Linux: Strengths and Weakness
If you use Linux, maintain it, and develop on it, you are in a strange but good situation. You have unprecedented access to source code, developers, and mailing lists, which often document design decisions years after they are made. Linux is an excellent environment in which to find and fix performance problems. This contrasts a proprietary environment, where it can be difficult to get direct access to software developers, may be hard to find written discussions about most design decisions, and is nearly impossible to access source code. In addition to this productive environment, Linux also has powerful performance tools that enable you to find and fix performance problems. These tools rival their proprietary counterparts.

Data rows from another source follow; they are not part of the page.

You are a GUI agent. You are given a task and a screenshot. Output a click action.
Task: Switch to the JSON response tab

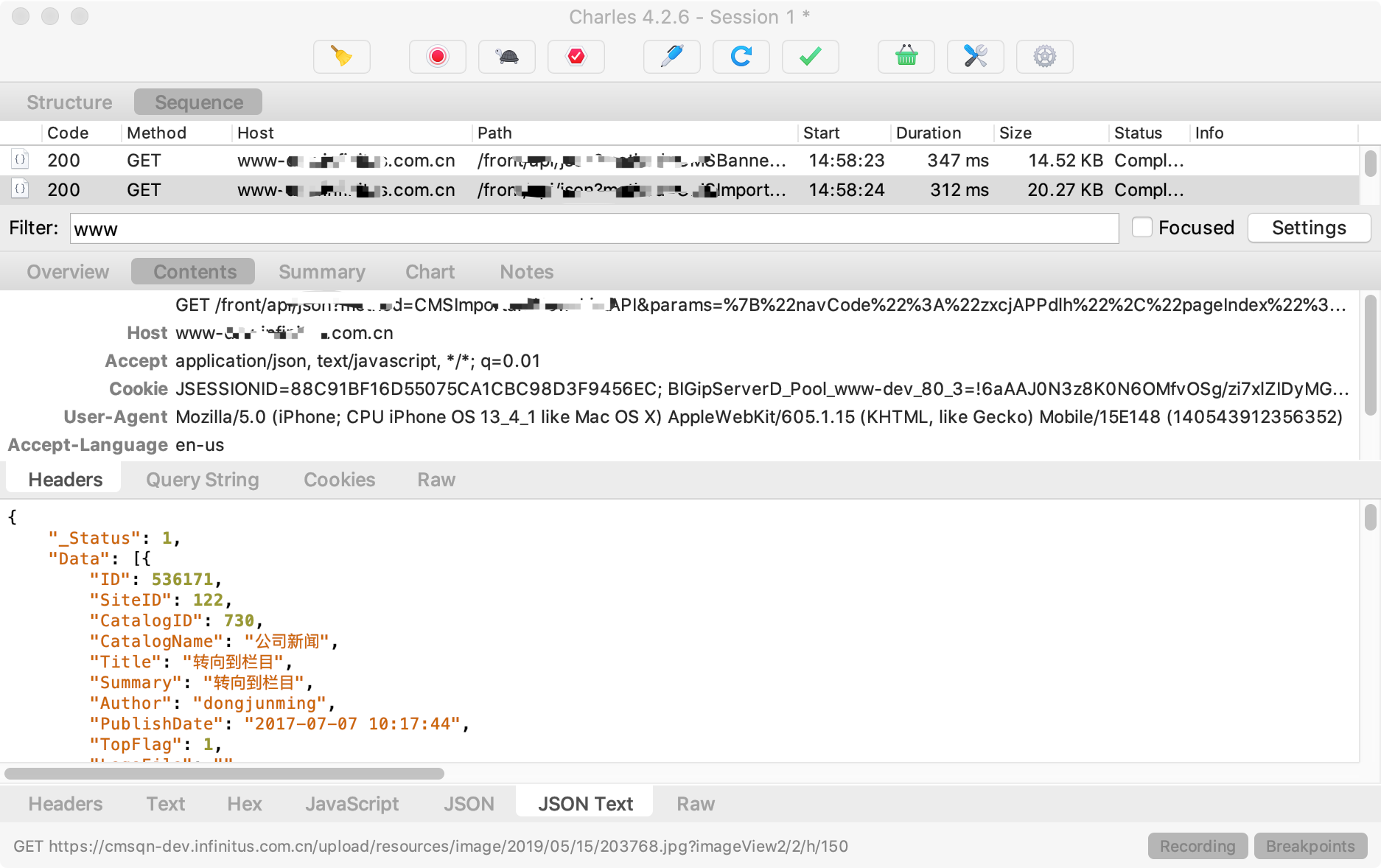click(x=469, y=804)
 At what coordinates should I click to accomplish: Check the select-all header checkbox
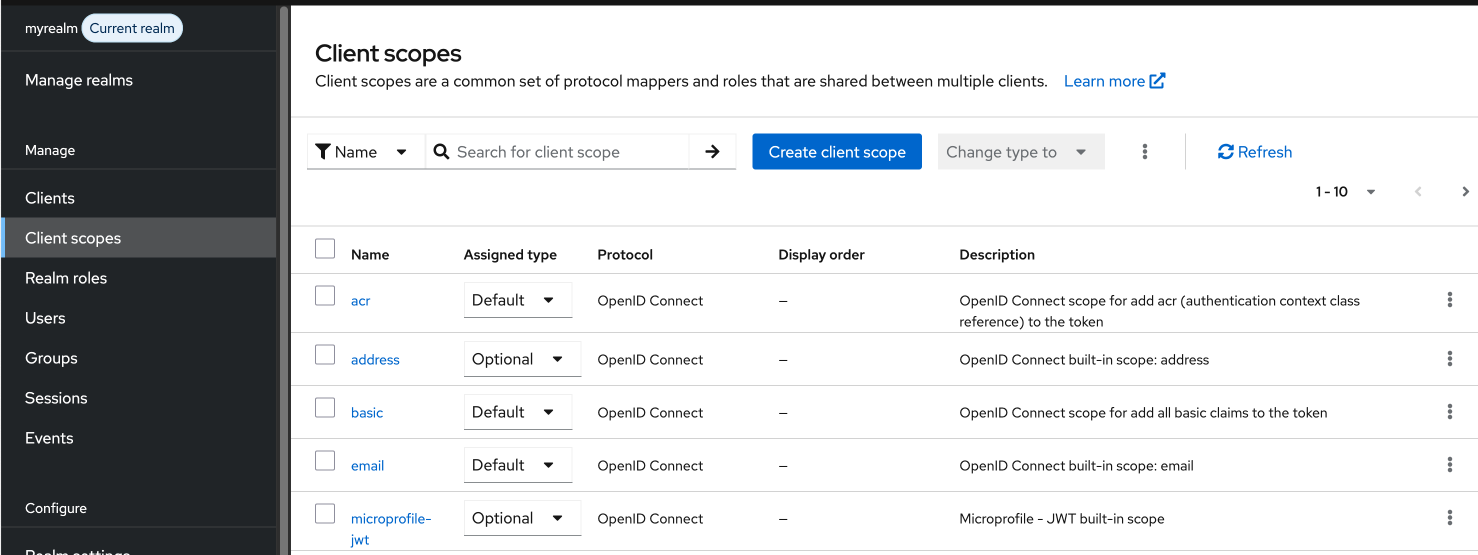(325, 249)
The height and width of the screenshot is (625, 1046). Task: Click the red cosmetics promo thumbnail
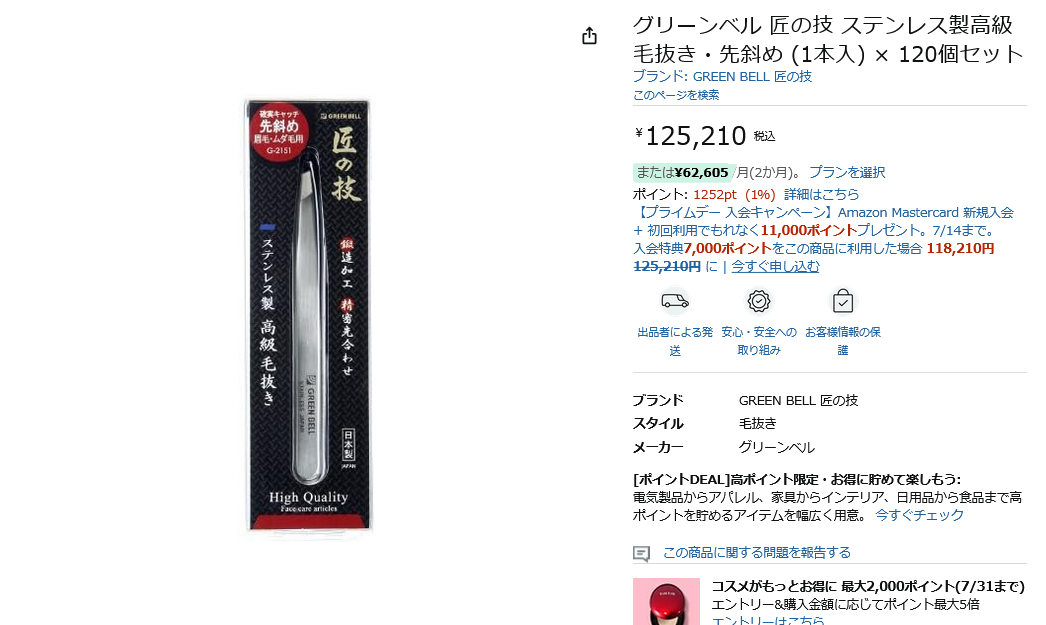click(x=666, y=602)
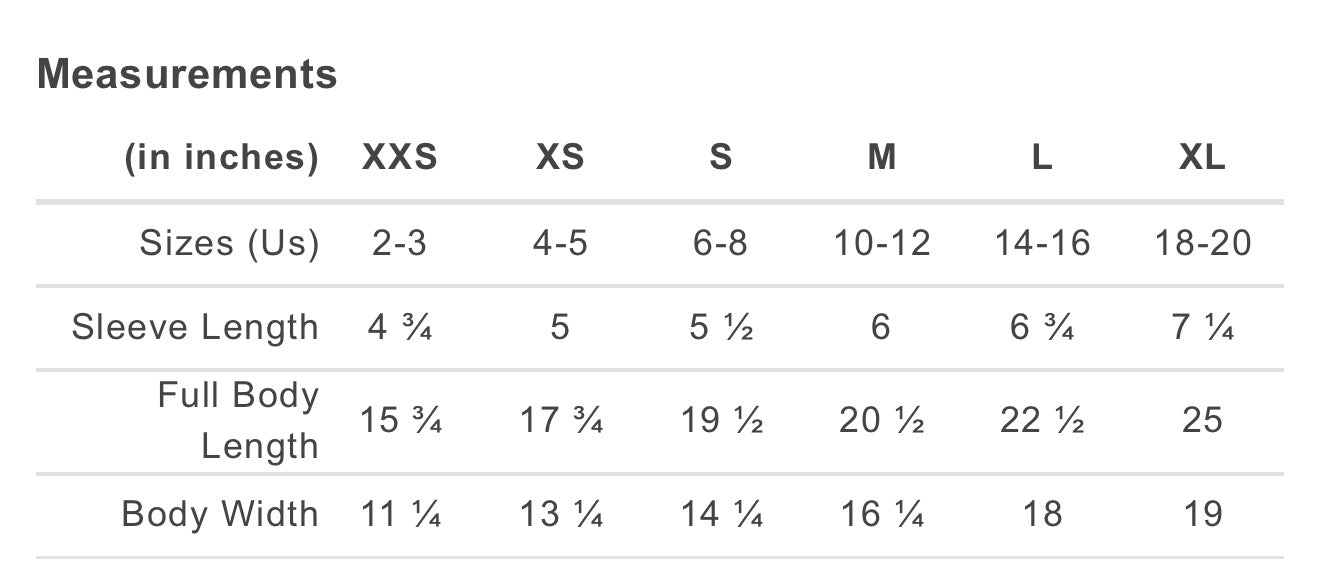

Even with these impressive benefits, the Linux ecosystem still has challenges to overcome. Linux performance tools are scattered everywhere. Different groups with different aims develop the tools, and as a result, the tools are not necessarily in a centralized location. Some tools are included in standard Linux distributions, such as Red Hat, SUSE, and Debian; others are scattered throughout the Internet. If you're trying to solve a performance problem, you first have to know that the tools you need exist, and then figure out where to find them. Because no single Linux performance tool solves every type of performance problem, you also must figure out how to use them jointly to determine what is broken. This can be a bit of an art, but becomes easier with experience. Although most of the general strategies can be documented, Linux does not have any guide that tells you how to aggregate performance tools to actually solve a problem. Most of the tools or subsystems have information about tuning the particular subsystem, but not how to use them with other tools. Many performance problems span several areas of the system, and unless you know how to use the tools collectively, you will not be able the fix the problem.